Probability that the system works I have a system. That system has 4 components, and it can only works if 2 of the 4 components works correctly. 
If every single component, independently,works correctly with a probability of 0,9. What is the probability that the system will work?
 A: Hint: The probability that it works correctly is equal to $1$ minus the probability that it doesn't work correctly.

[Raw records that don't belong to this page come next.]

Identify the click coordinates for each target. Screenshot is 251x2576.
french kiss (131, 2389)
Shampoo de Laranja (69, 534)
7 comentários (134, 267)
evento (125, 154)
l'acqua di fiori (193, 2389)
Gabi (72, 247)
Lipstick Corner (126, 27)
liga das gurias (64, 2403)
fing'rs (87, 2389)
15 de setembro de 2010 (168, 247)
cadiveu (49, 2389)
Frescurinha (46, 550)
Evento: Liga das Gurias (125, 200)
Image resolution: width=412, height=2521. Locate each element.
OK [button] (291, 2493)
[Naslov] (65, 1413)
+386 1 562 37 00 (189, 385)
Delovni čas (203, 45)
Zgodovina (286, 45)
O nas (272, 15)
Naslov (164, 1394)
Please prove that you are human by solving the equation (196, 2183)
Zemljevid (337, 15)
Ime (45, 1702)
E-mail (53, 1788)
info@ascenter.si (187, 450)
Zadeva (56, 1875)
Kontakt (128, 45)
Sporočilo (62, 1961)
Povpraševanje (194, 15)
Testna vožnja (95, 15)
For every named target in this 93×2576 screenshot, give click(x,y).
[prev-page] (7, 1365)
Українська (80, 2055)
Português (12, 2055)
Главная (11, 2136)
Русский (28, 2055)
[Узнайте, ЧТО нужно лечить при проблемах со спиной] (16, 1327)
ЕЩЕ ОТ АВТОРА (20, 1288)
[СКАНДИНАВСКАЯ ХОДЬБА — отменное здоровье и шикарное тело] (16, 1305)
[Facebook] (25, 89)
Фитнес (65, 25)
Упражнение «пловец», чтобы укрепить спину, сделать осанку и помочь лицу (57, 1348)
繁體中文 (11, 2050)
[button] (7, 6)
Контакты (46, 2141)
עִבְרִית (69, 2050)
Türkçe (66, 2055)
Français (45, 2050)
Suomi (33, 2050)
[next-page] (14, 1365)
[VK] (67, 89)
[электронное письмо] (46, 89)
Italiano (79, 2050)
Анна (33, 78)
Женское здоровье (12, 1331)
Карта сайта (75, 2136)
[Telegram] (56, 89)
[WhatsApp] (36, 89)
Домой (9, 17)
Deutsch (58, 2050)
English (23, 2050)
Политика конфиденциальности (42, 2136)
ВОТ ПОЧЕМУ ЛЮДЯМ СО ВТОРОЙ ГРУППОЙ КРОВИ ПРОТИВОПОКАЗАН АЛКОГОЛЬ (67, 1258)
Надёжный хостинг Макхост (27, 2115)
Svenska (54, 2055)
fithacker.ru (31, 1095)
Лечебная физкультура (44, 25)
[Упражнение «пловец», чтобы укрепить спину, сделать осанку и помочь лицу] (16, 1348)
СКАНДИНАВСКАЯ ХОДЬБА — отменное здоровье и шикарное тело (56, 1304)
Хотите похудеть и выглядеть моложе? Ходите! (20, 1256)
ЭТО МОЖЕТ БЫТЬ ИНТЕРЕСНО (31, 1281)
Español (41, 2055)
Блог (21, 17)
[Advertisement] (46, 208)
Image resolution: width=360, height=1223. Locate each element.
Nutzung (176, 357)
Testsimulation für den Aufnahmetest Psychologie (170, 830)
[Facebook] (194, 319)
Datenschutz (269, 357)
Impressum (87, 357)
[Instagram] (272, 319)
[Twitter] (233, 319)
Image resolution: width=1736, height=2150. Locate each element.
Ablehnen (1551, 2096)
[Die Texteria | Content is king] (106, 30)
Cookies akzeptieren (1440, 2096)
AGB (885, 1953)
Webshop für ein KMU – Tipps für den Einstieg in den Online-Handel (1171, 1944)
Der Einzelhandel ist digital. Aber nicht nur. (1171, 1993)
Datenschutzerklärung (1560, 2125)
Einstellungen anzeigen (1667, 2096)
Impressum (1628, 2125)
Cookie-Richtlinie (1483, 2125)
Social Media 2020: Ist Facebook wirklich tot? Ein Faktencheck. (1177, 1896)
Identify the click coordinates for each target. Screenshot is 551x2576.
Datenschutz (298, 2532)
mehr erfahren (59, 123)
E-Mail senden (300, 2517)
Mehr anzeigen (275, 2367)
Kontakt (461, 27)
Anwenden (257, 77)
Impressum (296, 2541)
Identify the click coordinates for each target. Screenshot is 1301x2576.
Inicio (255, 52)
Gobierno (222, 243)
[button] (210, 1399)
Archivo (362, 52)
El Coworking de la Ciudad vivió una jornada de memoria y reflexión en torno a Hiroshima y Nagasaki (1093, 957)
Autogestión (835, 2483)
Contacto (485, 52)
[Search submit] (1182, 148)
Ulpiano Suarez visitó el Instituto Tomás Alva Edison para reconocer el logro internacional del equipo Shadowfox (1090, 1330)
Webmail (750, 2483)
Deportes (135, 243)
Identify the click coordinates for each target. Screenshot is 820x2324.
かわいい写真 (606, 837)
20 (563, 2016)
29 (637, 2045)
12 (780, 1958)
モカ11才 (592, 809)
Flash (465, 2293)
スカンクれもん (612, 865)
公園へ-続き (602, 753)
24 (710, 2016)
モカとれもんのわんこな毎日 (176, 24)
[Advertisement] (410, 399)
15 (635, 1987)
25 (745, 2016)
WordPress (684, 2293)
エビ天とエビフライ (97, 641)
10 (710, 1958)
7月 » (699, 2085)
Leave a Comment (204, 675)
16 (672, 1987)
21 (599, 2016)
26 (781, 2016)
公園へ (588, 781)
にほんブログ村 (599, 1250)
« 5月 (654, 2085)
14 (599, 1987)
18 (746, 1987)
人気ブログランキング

The only cases where it doesn't work correctly are (I) exactly 0 of the 4 components work correctly, and (II) exactly 1 of the 4 components work correctly. So compute $P(\text{Case I})$ and $P(\text{Case II})$; the answer is
$$
1 - P(\text{Case I}) - P(\text{Case II})
$$
To deal with Case II, note that there are four ways that exactly one of them can work - the first one can work, or the second one can work, or the third, or the fourth.
A: The probability that all the components are bad is $(0.1)^4$. For the probability that exactly $3$ are bad, call the components  A, B, C, and D. The probability A, B, C are bad and D is good is $(0.1)^3(0.9)$. The same is true for the other $3$ possibilities of $3$ bad and $1$ good. So the probability exactly $3$ components are bad is $(4)(0.1)^3(0.9)$.
It follows that the system is down with probability $(0.1)^4+(4)(0.1)^3(0.9)$. The probability the system is working is therefore
$$1-(0.1)^4-(4)(0.1)^3(0.9).$$